Era chapeado, fortachón y sobresalía por su estatura entre los otros niños del kinder. -¿Tú eres la nueva?- Preguntó antes de darme severo pisotón.
Lloriqueaba yo en un rincón cuando se acercó otro chiquito: Yo soy protector de las mujeres -me dijo- y su mirada azul era dulce y consoladora: Dejé de llorar y de su mano me integré de nuevo al grupo. Por el camino de los años la mirada azul volvió a encontrarme: -Sufrí cuando no volviste más al kinder porque yo estaba enamorado de ti- me dijo; y yo no me atreví a confesarle que yo a mi vez me había enamorado del chapeado fortachón.
Sin hermanos varones y entre niñas y monjas lo único que sabía de los hombres es que eran portadores de un mal que podía conducirnos al infierno, aunque no había mayor riesgo ya que niños y niñas habitábamos en mundos diferentes.
Cursaríamos ya el sexto año cuando mis amigas y yo comenzamos a mirar con atención a los alumnos de una secundaria que quedaba al paso del autobús del colegio: -yo quiero aquél, yo el del copete, –escogíamos- hasta que en una tardeada después de dos o tres cocacolas, el del copete me preguntó: ¿Quieres ser mi novia? Yo por supuesto quería responder ¡Yes¡ ¡yes! ¡yes¡, pero para no parecer mujer fácil respondí: -déjame pensarlo. “Una vez que consiguen lo que quieren te abandonan”, solían decir las mujeres de mi familia, y yo nada de darle el sí hasta que la oscuridad del cine; mientras Pedro Infante cantaba Amorcito Corazón el suspirante me besó y su beso provocó dentro de mí un vuelo de palomas, un caudaloso torrente, la primavera florida…

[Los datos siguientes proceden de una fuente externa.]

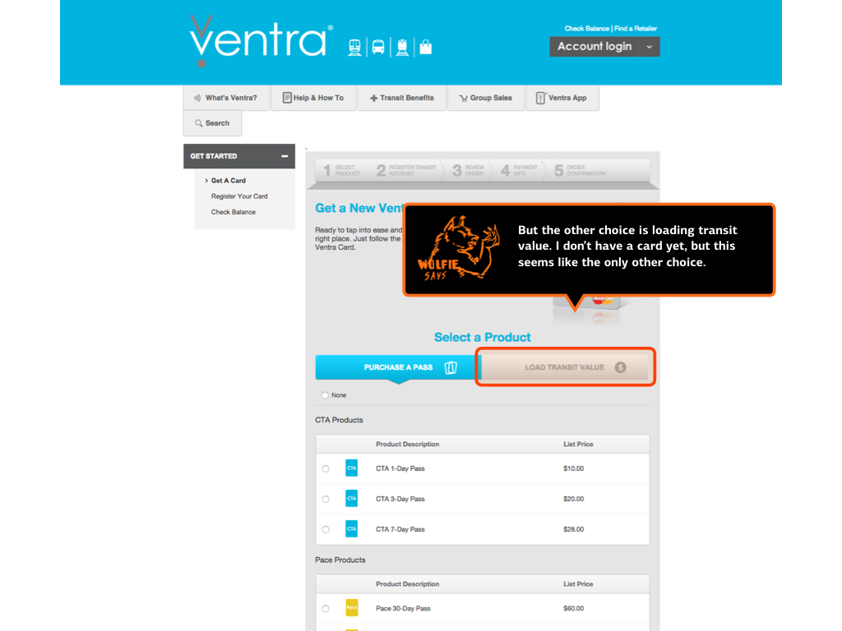842x631 pixels.
Task: Click the bus icon in header
Action: coord(378,47)
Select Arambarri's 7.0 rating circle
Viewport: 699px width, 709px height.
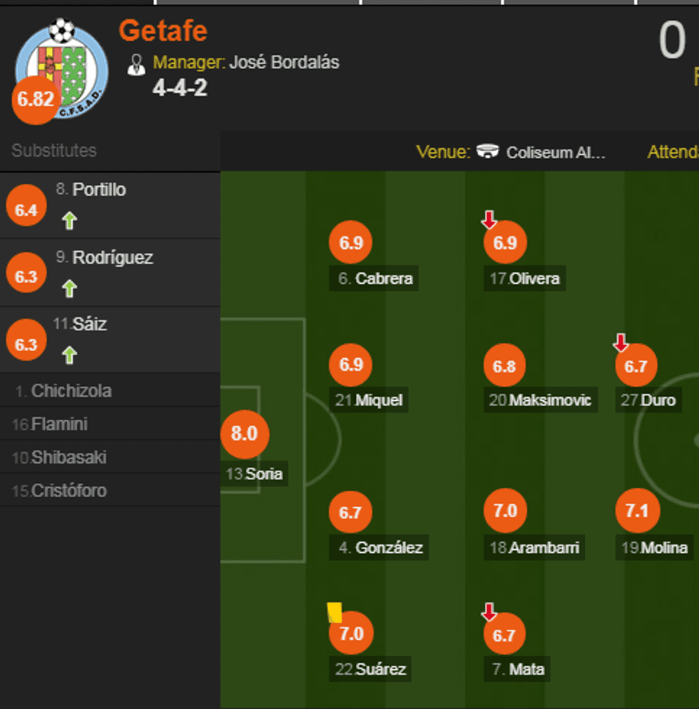pos(505,511)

Dos o tres semanas después, el copetón se hizo novio de otra niña, pero una vez probado el sortilegio de los besos, no había regreso. A la voz suculenta de Nat King Cole “Si pudiera expresarte lo que es de inmenso/ en el fondo de mi corazón/ mi amor por ti…” bailé de cachetito y besé a varios sapos –o al menos eso opinaba mi padre- hasta que apareció una vez más el chiquillo de la mirada azul, quien para entonces ya era un joven que llenaba muy bien las expectativas de papá.
No se descuidó ningún detalle en la preparación de la boda. El novio era muy guapo y el traje de la novia era un primor. Nos casamos, fuimos muy felices y colorín colorado ese cuento se acabó; y comenzó la cruda realidad. Ambos sin experiencia más allá de los besos y manos exploradoras, la luna no fue de pura miel. Después, la opción entre todos los hijos que Dios quiera o el ritmo; tampoco ayudó a mejorar nuestra vida amorosa.
Por entonces los hippies proclamaron “Amor y Paz” y el mundo dio un giro de noventa grados aunque los hombres seguían exigiendo lo que no estaban dispuestos a dar; novias vírgenes y esposas castas.
Con el destape de los setenta me entusiasmó el feminismo, me atreví con la píldora anticonceptiva, usé las faldas muy mini y provoqué serios disgustos al de la mirada azul luciendo mi hermoso cuerpo en bikini. Con la abolición de la Epístola de Melchor Ocampo las parejas entraron en crisis y muchos matrimonios sucumbimos.
Para los ochenta las jóvenes conquistaron el derecho del orgasmo y en las películas las parejas empezaron a copular en lugares tan incómodos como las mesas de cocina o los baños de los aviones. En franco proceso de actualización, leí el informe de Kinsey, el Kamasutra; y encontré a alguien que provocó dentro de mí un vuelo de palomas, un caudaloso torrente, la primavera florida.
Me tragué mis prejuicios y le pedí su mano. Déjame pensarlo -dijo- y le di cinco minutos. Según papá era un sapo, pero al besarlo lo convertí en un príncipe. La boda fue muy sencilla, pero la luna fue pura miel.
Después llegó el Sida, la educación sexual se hizo obligatoria y hoy los chiquillos me sonrojan cuando hablan con toda naturalidad de penes y vaginas. Les cuento esta historia de desencuentros por el Día del Amor, pero yo no estoy de humor. Mi menordomo se largó y en la tarea de limpiar cocinas y baños no hay poesía.